Well every one of us can change and both the husband and wife have a responsibility to understand areas of the marriage to improve and find ways to do so. Unfortunately, a lot of times people aren’t aware of the changes that need to be made and thus they never get done.
There are some common problems that couples struggle with which can ruin your marriage if you are not careful. I have highlighted them below;
- Be consistently angry, selfish, rude and abusive.
- Refuse to forgive your spouse for any offense.
- Stop communicating openly and honestly.
- Stay depressed and negative as much as possible.
- Convince your spouse that your children are more important than he or she is.
- Be consistently lazy and refuse to do much around the house.
- Spend money foolishly and continually run up great debt.
- Give place to addictions or annoying habits and defend your right to have them.
- Don’t care about what your spouse needs sexually as long as you get what you want.
- Habitually look at explicit films, magazines, or advertising and compare your husband or wife to the glorified images you see there, and especially mention others whom you find more attractive.
- Allow your heart to grow hard toward your spouse and refuse to ever say “I’m sorry,” “Forgive me,” or “I forgive you.”
- Make something other than God and your spouse your top priority.
- Threaten to get a divorce every time something comes up between you and your spouse that needs to be worked out.
- Have an affair or entertain an obsession of the heart over someone other than your spouse.
- Move out of the home and don’t try to reconcile your differences.
- Give up and refuse to believe that God is a God of miracles who can restore love and hope in your marriage.
There are so many areas that both husbands and wives can work on to improve your marriage. A good place to start is to look over the above list and start making changes to ensure that these common problems don’t become a thorn in your marriage.
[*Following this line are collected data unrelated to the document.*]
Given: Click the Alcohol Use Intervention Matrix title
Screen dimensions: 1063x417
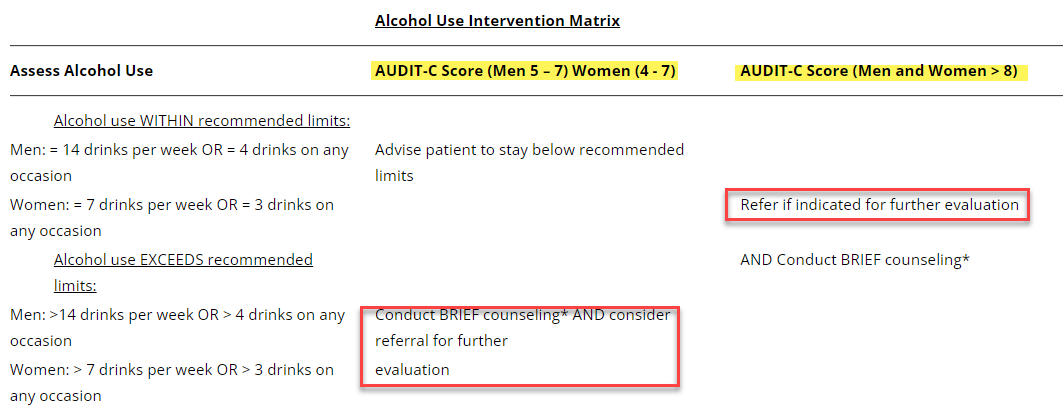Looking at the screenshot, I should [x=497, y=20].

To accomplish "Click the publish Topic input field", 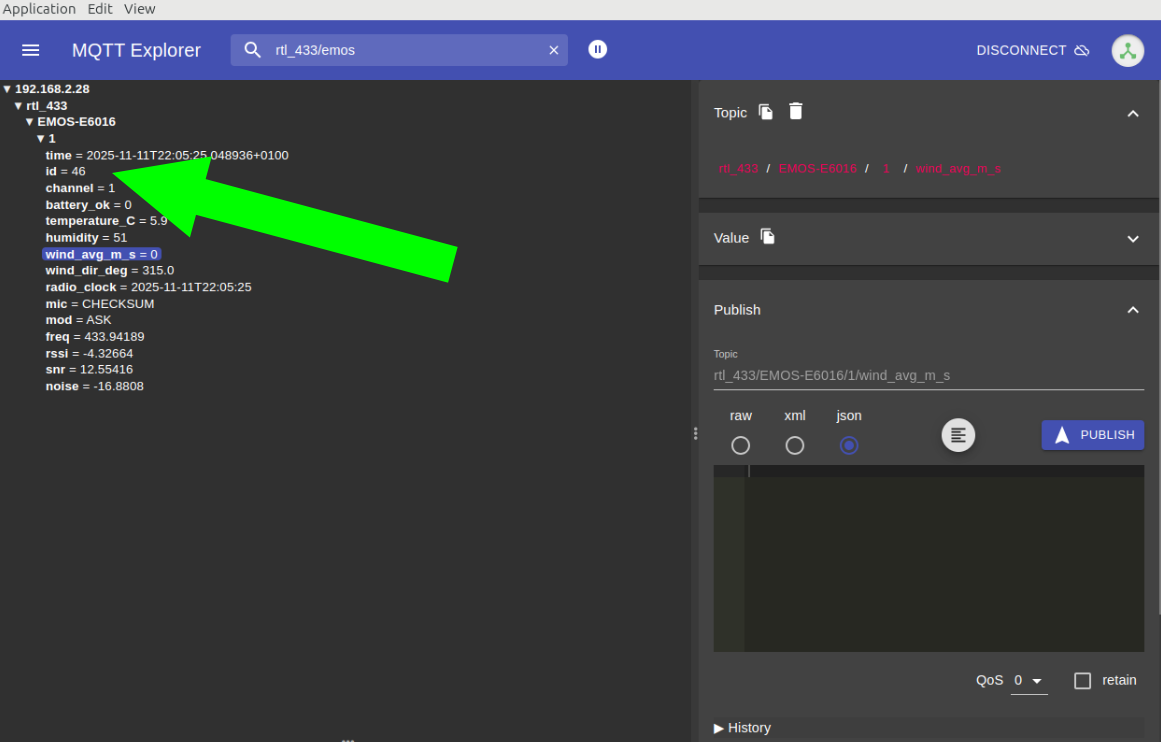I will 928,376.
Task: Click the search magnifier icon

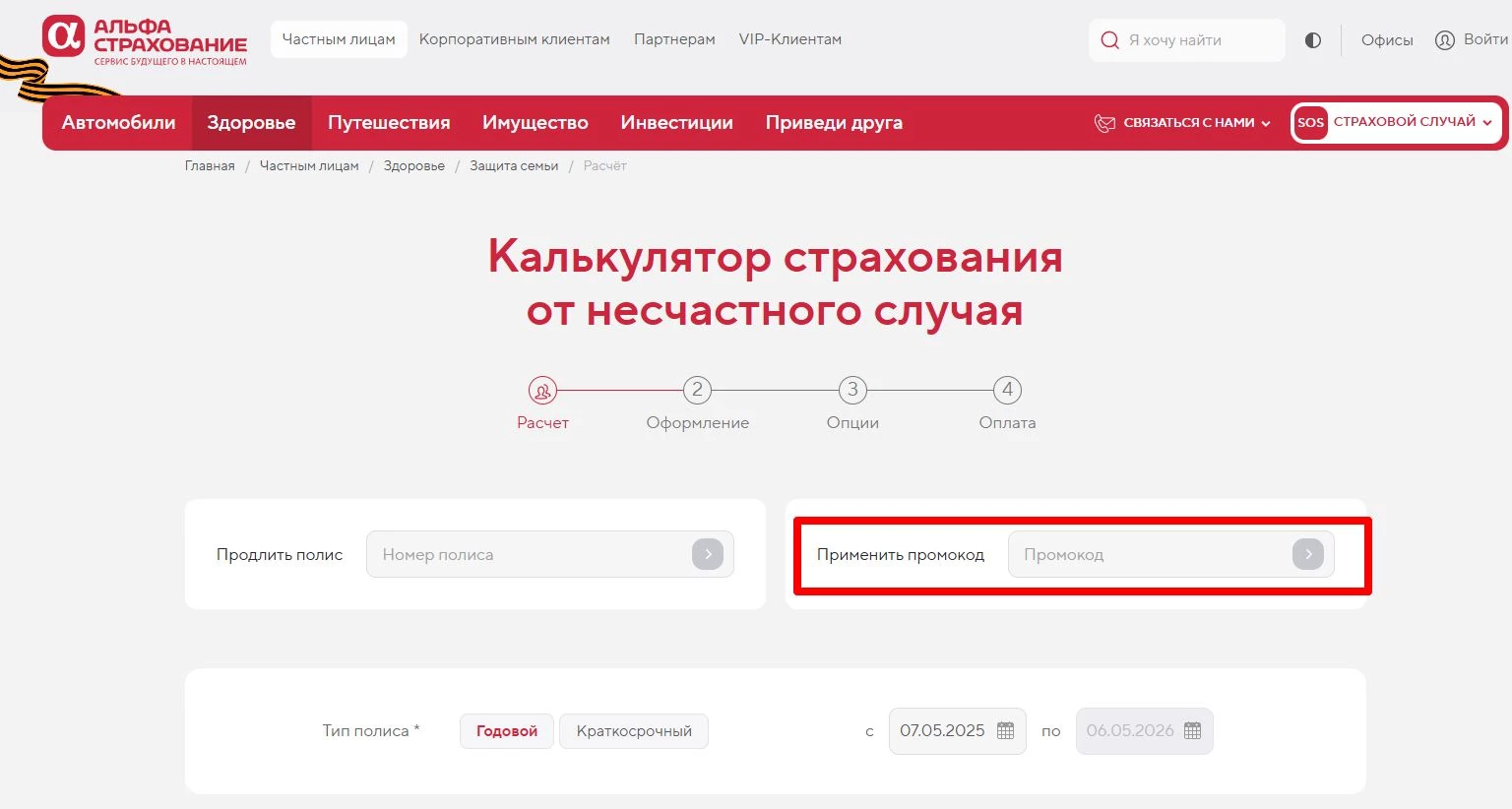Action: (x=1109, y=39)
So what’s holding you back from improving your marriage? Do you have the desire but your spouse is not on the same page? Could it be that you want to but just don’t know where to start?
Well you must start somewhere and sometime to improve your marriage so why not get started today?
I don’t know what problems you are facing but please take a look at the resources below as I believe the help in marriage you have been searching for can be found here. Just click on one of the resources to see more information.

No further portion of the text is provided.